Spanish judicial procedure

A juicio de residencia (literally, judgment of residence) was a judicial procedure of Castilian law and the Laws of the Indies. It consisted of this: at the termination of a public functionary's term, his performance in office was subject to review, and those with grievances against him were entitled to a hearing. This was largely an automatic procedure, and did not imply prior suspicion of misconduct, although it could provide evidence of corruption.

The official was not allowed to leave the place where he exercised his authority, nor to assume another office, until the conclusion of this judicial inquiry. Generally, the person charged with directing the inquiry, called the juez de residencia (resident judge), was that individual already named to succeed to the position. The penalties for conviction varied, but generally consisted of fines.

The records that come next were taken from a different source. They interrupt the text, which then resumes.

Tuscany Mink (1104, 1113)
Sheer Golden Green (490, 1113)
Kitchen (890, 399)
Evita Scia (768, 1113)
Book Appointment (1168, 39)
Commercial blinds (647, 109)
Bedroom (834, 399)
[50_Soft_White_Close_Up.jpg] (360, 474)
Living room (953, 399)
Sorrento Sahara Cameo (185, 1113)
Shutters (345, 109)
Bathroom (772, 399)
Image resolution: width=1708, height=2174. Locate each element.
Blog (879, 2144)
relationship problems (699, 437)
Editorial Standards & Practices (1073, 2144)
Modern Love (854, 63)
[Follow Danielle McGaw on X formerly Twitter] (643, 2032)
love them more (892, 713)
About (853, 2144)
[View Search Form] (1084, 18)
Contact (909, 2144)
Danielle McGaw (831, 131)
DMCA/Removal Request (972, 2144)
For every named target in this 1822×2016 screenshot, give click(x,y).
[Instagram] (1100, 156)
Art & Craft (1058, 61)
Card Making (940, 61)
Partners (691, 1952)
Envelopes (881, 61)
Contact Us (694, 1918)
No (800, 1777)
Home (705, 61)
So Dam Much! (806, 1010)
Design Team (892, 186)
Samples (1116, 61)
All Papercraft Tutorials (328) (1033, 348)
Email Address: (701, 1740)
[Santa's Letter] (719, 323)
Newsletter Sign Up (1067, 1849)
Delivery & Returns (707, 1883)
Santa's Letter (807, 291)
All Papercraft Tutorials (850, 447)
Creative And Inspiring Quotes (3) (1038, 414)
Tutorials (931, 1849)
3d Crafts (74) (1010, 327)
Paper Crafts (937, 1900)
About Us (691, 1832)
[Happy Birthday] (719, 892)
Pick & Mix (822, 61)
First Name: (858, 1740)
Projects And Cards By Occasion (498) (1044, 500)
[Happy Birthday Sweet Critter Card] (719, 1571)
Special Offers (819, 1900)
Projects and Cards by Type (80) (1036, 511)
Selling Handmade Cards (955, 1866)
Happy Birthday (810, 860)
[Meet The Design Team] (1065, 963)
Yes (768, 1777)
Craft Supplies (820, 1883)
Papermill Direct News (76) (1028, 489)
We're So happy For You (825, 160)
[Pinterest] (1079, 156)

The juicio de residencia took on great importance in the administration of the Indies, perhaps because of the great distances involved and the difficulty of direct supervision by the Crown. It extended from the viceroys and the presidents of the Real Audiencia to the alcaldes and the alguaciles (judicial officials, sometimes translated as sheriffs). With the entrance into force of the Spanish Constitution of 1812, the procedure no longer applied.

Originally, every viceroy had to pass his juicio de residencia before his successor could take office. But in the eighteenth century viceregal juicios were conducted after the outgoing viceroy had returned to Spain. During the lengthy process (up to six months), the degree of the viceroy's compliance with his instructions was analyzed, his job performance was reviewed, and many testimonies were collected from different parties.

Another formula the Crown used to control its officials, including the viceroy in his capacity as president of the Audiencia, was the visitador who collected visitas. The visitador was an inspector named at the pleasure of the king to investigate a particular administration. Like the juicio, this institution had the aim of discovering abuses committed by the authorities, and proposing necessary reforms.